The Office of Tibet in Washington D.C. made a statement that an alarming influx of Chinese migrants into Tibetan major cities is the cause of a deterioration of the region. The Office of Tibet then explains that these Chinese immigrants are influencing the culture of Tibet. This dates back to the so-called "major reform" of the regions' social, religious, political, and economic after the debated 1950 annexation of Tibet. Other than civilian migrants, the Chinese People's Liberation Army (PLA) also has occupation in Tibet, affecting population demographics. This influx of Chinese migrants goes back centuries, as the neighboring regions have had conflicts other than the current tensions. Another modern assimilation attempt of Tibet from China was during the Cultural Revolution movement. Another submovement of modern Tibetan immigration was through the Cadre Transfer Policy in the 1980's by the "Tibetan Party Committee". Although information regarding Chinese settlements is limited due to restricted traveling and reporting by foreigners, Tibetans find alternate ways to globally inform the world of current events, typically through external offices.

Motives
Largely, the accepted motive of the Chinese is to assimilate the Tibetan people to create a more homogenous country.

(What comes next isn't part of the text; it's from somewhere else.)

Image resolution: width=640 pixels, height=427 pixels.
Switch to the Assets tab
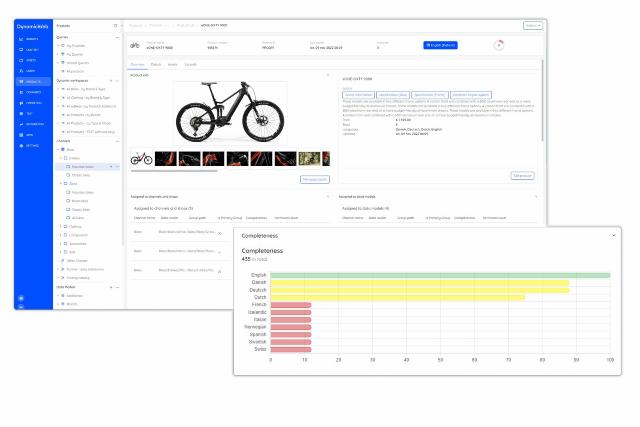coord(173,64)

In 1991 the Dalai Lama declared:
 The new Chinese settlers have created an alternate society: a Chinese apartheid which, denying Tibetans equal social and economic status in our own land, threatens to finally overwhelm and absorb us.United States Congressional Serial Set, United States Government Printing Office, 1993, p. 110.

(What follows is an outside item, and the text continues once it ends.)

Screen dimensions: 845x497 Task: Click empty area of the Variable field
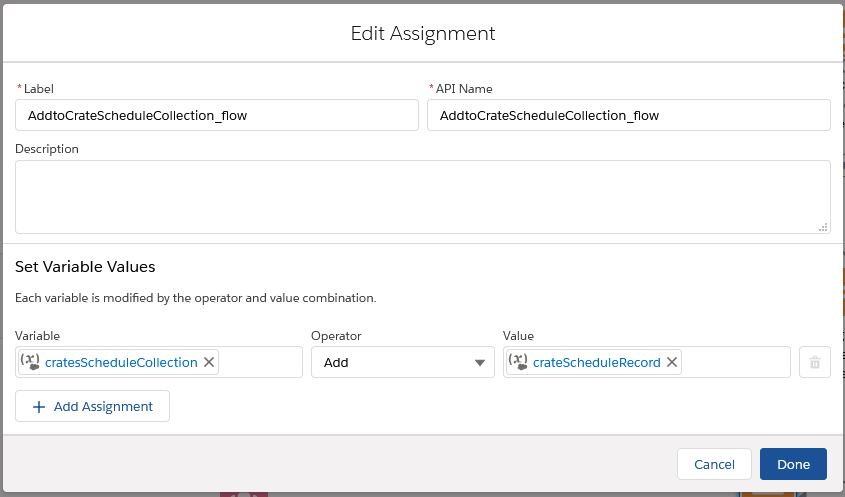[x=259, y=362]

Another potential motive of Chinese settlements is to gain access to the once-protected Indian-Chinese border.

Chinese migrants are incentivized with major personal economic benefits. Publications report salary increases averaging at 71.8% of the migrant's previous salary. Monthly allowances are also provided, the amount fluctuating according to the migrant's residence "hardship level". Children of the Cadre Transfer Policy migrants are given priority job assignments.

This policy itself created an influx of chinese migrants as well, but this more focused approach was described as an attempt to promote economic development.

Another claim of the motive of the Chinese government is that the religious and social systems of tibet are not aligned with those of the Chinese government, and, again, to create a more homogenous region, creating migration to promote assimilation of Tibetans. The consequences of this religious homogenization, however, resulted in vandalization of Tibetan cultural institutes, like montestaries, nunneries, and temples.

Migration statistics
The Free Tibet Campaign in April 1996 made the unproven claim that 500,000 Chinese were to be moved into eastern Tibet to work in copper mines, a project that was to involve the building of several new mining towns.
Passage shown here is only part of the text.